Symmetry breaking seems to originate in an embryonic region called the node; in mice (subjects of the key research into this topic), the node is a notch on the embryo’s outer surface where the cell walls are lined with hairlike structures called cilia. Typical cilia just wave or whip back and forth, but, as reported by Japanese scientists circa 2005, these nodal cilia twirl around clockwise, and they’re attached to the cell wall at a slight tilt, and together that’s enough to direct the fluid surrounding the embryo in a leftward direction.

It’s still unclear exactly what happens next: it may be that some unidentified molecule in the fluid acts as a chemical trigger that’s distributed unevenly over the embryo, or the embryo may react to the directional force of the flow itself. But either way, certain key genes are then expressed on the embryo’s left side but not the right, and the organs begin their asymmetric growth.

Anything going haywire with symmetry breaking, therefore, can result in abnormal development, as demonstrated in experiments from 2002: embryonic mice with nonfunctioning cilia grew organs situated at random; when other mouse embryos were exposed to fluid pumped in the wrong direction, their left-side-specific genes wound up expressed on the right side of their bodies.

These are, as you might guess, serious medical issues, making this all a fairly important line of inquiry.
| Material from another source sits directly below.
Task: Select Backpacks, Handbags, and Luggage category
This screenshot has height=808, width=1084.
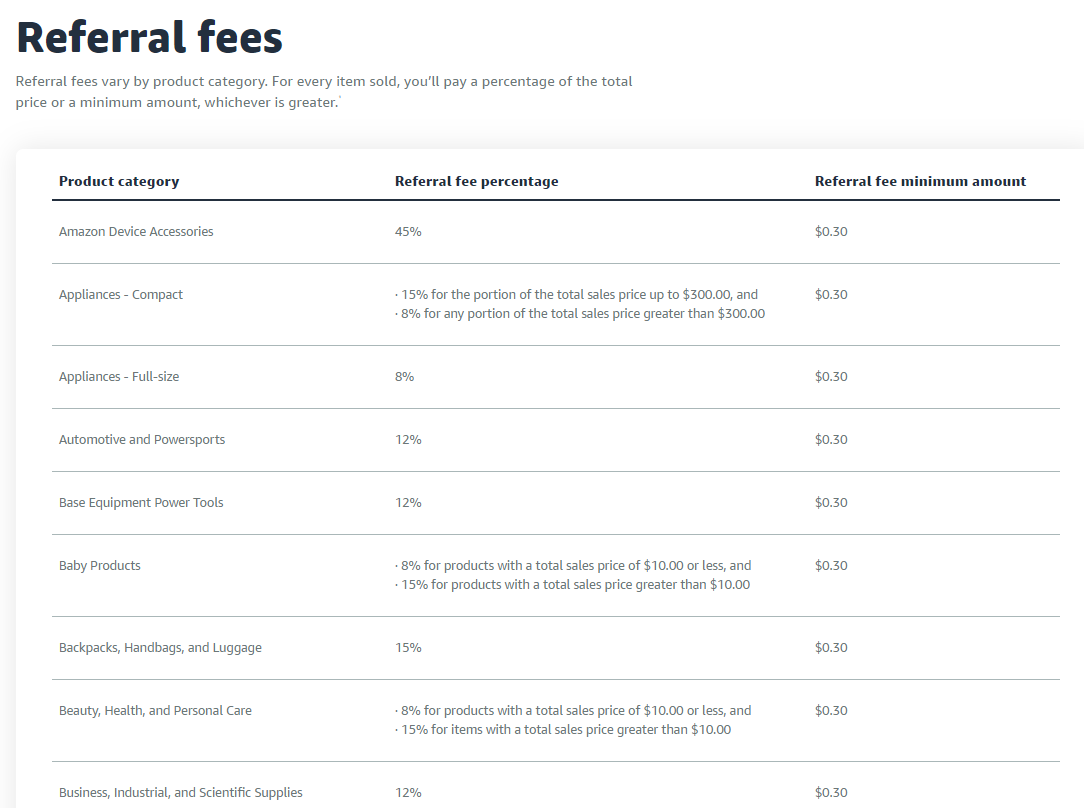Action: click(160, 647)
Figuring out the mechanics underlying the symmetry-breaking process will help doctors understand human congenital afflictions like heterotaxy syndrome, in which left-right troubles result in organs being doubled, misshapen, or nonexistent. This can manifest as any of various malformations of the heart, in conjunction with other defects like asplenia (no spleen, which is supposed to be on the left side) or polysplenia (spleens on both sides); misaligned intestines; or annular pancreas, where the pancreas wraps around the small intestine and chokes off the passage of food.
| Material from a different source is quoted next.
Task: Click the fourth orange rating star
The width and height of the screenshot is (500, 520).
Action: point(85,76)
The symmetry-breaking problem you’d want, if you had to have one, is what’s called situs inversus totalis, in which organs develop in the chest and abdomen in a perfect mirror-image configuration. Here, because everything is correctly formed and positioned relative to everything else, it’s really no big deal in terms of down-the-road complications. In fact it can go undetected until a doctor does a stethoscope exam, at which point the double-takes ensue. If you’ve always figured that at least your heart’s in the right place, it can be a real shocker to find out it’s not.